With regards to `that approach may interact poorly with the madvise approach`, all pretouching triggered by `PSOldGen::expand(size_t bytes)` are currently wrapped by `MutexLocker x(PSOldGenExpand_lock)`. From this viewpoint, the _madvise_ approach does the pretouching work at the same situation as the original _atomic-add-0_ approach. The proposed patch does not make the potential "shredding" problem on the expansion of oldgen worse. Furthermore, back to the table @limingliu-ampere attached at the initial part of this PR, on Kernel 6.1, with `-XX:+TransparentHugePages`, the _madvise_ approach speeds up the pretouching operation from _atomic-add-0_'s **3.54s** to **0.33s**, which can be an obvious optimization in a manner.

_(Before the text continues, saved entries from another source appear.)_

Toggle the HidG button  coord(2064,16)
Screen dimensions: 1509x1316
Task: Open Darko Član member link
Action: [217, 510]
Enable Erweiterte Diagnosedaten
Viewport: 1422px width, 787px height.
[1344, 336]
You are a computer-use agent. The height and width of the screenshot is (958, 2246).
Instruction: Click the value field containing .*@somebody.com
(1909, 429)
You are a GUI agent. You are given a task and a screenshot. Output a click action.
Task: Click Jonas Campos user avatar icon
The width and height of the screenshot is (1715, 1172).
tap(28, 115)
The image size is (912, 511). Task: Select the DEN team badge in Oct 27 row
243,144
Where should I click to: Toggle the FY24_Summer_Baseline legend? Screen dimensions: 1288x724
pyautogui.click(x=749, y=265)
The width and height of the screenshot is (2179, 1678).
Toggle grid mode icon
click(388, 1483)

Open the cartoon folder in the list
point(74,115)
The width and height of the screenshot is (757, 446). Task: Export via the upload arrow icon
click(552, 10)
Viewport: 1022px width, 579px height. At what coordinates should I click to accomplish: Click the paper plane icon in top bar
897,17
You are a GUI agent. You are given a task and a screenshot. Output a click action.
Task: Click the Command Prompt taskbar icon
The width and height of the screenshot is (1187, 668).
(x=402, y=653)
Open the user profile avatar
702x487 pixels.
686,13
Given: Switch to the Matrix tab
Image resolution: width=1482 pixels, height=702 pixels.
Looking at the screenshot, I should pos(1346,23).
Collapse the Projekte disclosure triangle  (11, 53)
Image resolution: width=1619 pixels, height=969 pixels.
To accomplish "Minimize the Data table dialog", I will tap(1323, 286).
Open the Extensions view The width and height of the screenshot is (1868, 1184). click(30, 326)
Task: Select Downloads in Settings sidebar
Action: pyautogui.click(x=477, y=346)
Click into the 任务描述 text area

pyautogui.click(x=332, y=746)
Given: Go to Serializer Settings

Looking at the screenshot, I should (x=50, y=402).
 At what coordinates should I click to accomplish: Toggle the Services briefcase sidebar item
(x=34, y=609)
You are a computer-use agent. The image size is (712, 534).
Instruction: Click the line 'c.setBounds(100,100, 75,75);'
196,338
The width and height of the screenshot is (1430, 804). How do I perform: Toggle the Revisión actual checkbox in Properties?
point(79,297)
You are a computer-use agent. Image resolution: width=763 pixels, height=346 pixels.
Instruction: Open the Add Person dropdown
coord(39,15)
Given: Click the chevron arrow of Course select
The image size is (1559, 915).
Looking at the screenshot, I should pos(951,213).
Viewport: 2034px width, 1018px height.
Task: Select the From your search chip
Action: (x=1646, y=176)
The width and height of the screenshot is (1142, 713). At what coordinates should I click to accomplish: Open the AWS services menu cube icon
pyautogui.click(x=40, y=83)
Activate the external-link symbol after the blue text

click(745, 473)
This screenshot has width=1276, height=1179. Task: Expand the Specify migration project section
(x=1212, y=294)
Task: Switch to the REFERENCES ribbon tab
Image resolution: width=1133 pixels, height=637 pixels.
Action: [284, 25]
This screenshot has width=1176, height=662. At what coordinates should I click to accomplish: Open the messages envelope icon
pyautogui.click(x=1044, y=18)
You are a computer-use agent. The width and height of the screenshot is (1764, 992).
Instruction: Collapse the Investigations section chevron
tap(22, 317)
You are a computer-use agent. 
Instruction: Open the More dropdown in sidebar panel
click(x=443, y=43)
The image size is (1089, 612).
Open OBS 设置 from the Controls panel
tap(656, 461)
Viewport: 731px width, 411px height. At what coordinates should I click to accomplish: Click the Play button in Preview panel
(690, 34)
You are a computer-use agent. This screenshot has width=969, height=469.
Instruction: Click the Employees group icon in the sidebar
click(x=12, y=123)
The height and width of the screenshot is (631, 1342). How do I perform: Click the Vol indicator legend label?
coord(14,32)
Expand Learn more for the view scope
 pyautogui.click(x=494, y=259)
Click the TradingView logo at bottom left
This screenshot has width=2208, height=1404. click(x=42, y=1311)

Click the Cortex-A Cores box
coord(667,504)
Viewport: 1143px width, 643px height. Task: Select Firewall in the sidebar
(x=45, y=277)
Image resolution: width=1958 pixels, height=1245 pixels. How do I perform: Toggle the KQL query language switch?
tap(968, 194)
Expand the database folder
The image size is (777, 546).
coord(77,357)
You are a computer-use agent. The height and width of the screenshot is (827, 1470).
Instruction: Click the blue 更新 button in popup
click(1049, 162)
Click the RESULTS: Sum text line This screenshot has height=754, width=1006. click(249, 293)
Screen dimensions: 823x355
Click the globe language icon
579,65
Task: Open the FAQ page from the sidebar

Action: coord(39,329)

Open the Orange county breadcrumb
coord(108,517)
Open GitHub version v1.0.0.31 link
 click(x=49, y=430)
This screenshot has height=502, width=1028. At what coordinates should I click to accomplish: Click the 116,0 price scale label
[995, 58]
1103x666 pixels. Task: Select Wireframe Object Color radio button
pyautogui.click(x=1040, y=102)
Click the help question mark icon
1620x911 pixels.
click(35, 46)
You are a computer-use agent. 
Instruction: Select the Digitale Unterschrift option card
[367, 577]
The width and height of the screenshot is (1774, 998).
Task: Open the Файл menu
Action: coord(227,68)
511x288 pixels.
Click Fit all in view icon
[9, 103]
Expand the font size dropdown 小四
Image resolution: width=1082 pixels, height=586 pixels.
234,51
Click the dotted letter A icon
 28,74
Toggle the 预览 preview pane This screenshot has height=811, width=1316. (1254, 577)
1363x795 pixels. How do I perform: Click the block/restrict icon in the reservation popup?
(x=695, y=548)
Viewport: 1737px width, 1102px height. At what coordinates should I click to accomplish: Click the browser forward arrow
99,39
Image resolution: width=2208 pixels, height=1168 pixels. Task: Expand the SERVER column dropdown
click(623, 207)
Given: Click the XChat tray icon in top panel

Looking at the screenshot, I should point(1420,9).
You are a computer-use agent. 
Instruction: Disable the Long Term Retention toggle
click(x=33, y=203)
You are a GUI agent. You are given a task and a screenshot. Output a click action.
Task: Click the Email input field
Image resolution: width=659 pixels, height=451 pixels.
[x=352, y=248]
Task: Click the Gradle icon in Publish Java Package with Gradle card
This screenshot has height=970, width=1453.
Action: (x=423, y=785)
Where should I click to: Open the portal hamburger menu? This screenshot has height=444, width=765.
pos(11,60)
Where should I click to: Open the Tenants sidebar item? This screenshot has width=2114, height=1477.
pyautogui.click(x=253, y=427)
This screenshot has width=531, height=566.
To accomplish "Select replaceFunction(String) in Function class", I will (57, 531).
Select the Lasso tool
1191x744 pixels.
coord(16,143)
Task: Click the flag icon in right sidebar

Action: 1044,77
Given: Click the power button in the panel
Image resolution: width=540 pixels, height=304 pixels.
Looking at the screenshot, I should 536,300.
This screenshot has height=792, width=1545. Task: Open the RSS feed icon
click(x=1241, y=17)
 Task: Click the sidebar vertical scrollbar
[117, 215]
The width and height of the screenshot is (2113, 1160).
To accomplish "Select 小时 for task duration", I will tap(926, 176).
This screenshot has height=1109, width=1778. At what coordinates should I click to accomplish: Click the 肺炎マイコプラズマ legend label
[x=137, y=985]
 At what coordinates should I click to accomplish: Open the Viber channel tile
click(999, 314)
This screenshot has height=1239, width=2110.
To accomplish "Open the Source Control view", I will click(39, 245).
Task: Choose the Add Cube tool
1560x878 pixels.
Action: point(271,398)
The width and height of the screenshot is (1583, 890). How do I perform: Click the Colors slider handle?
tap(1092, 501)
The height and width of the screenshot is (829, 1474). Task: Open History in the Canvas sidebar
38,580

The initial purpose of this patch was to solve an outstanding performance issue on some commercial benchmarks, especially when running with huge heaps, for example, `-Xms200g`, or `-Xms400g`, together with `-XX:+UseParallelGC -XX:+AlwaysPreTouch -XX:+TransparentHugePages -XX:-UseAdaptiveSizePolicy`. The performance regression got well resolved by the patch, and the improvement vs baseline was up to 30%.
All in all, I think this 4-month-old PR is a positive change, and solved a practical performance problem effectively.
@limingliu-ampere will soon have a update to answer @jdksjolen 's question: `2 threads, where one thread is running os::pretouch_memory and another using the memory for something`.